Chez les moins de cinq ans, le dépistage nutritionnel révèle plus de 12 000 cas de malnutrition aiguë, dont un quart en forme sévère. Les pédiatres alertent sur les dommages irréversibles possibles : retard de croissance, déficience immunitaire et difficultés d’apprentissage futures.
La nécessité d’un cessez-le-feu
Pour les agences onusiennes, la priorité reste l’arrêt des hostilités. Sans sécurité minimale, l’acheminement de cargaisons reste sporadique et dangereux. « Chaque jour perdu coûte des vies », insiste le Dr Tedros Ghebreyesus, directeur de l’OMS, qui appelle à « mettre les armes en sourdine ».
La demande s’accompagne d’un plaidoyer pour des couloirs humanitaires permanents, à l’image des mécanismes déployés par l’ONU au Soudan du Sud. Selon la FAO, la distribution de semences et d’aliments pour bétail serait également essentielle pour éviter l’effondrement agricole local.
Le Conseil de sécurité peine toutefois à s’accorder sur un texte contraignant. Plusieurs diplomates estiment qu’un consensus pourrait émerger autour d’une résolution centrée sur l’accès humanitaire, moins politisée qu’un appel général. En coulisse, des capitales arabes jouent un rôle de médiation active.
Résonances pour la jeunesse congolaise
Depuis Brazzaville, associations étudiantes et collectifs de quartier organisent déjà des concerts solidaires et des collectes de denrées. « Notre generation est connectée au monde », souligne Kevin Mouanda, 24 ans, « si un enfant meurt de faim à Gaza, nous sommes tous concernés ».
Le ministère congolais des Affaires étrangères rappelle de son côté soutenir les efforts diplomatiques de l’ONU et encourage la jeunesse à perpétuer des actions de sensibilisation sur la sécurité alimentaire, un sujet également crucial pour l’Afrique centrale dans le contexte des changements climatiques.

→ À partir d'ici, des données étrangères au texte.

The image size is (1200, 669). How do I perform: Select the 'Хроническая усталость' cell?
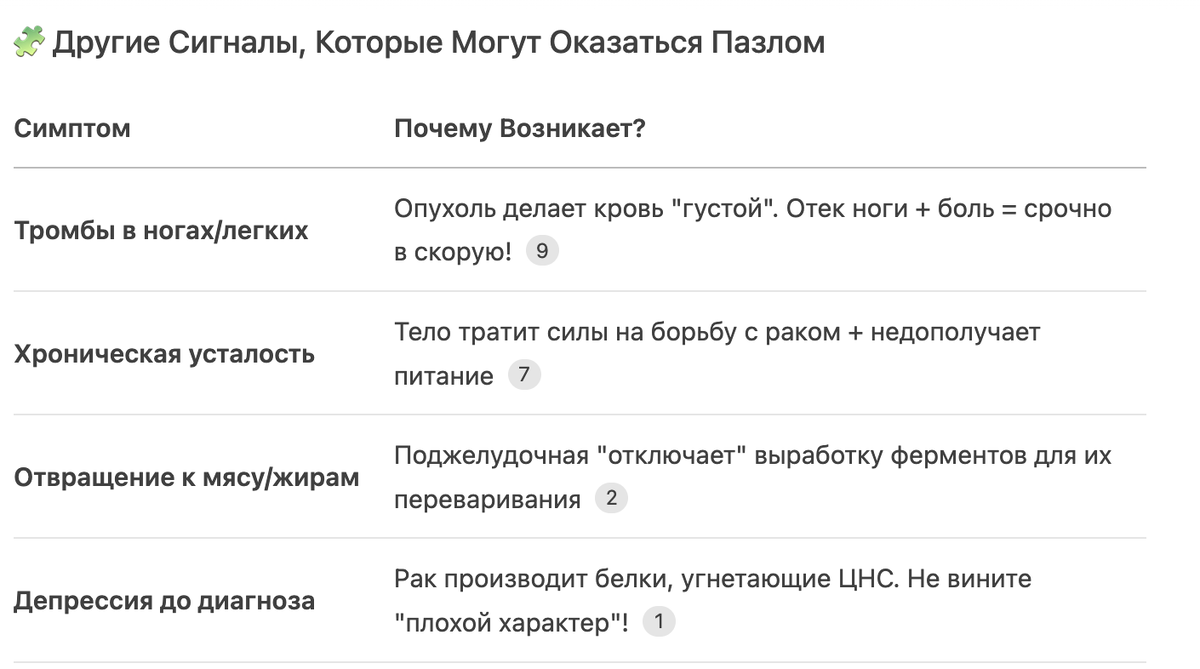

Des enseignants de l’Université Marien-Ngouabi envisagent même d’inclure des modules sur les crises humanitaires contemporaines dans les cursus de relations internationales. « Former, c’est préparer à agir », résume la politologue Armelle Soukoulou, convaincue que la solidarité commence par la compréhension fine des enjeux.
De leur côté, plusieurs start-up congolaises de la tech humanitaire étudient la possibilité d’utiliser des drones pour cartographier les points de distribution dans l’enclave, une solution déjà testée après le séisme en Turquie.
Perspectives à suivre
Les prochaines semaines seront décisives : sans cessez-le-feu, l’entrée progressive de Gaza dans la famine pourrait devenir irréversible selon l’OMS. Les agences onusiennes préparent déjà une montée en puissance logistique pour le cas où la diplomatie ouvrirait enfin des couloirs sûrs.
Au delà de l’urgence, les experts rappellent que la reconstruction d’un système alimentaire résilient exigera des années. Ils appellent donateurs, gouvernements et société civile à envisager dès maintenant des programmes agricoles, de dessalement et de formation pour éviter une dépendance humanitaire permanente.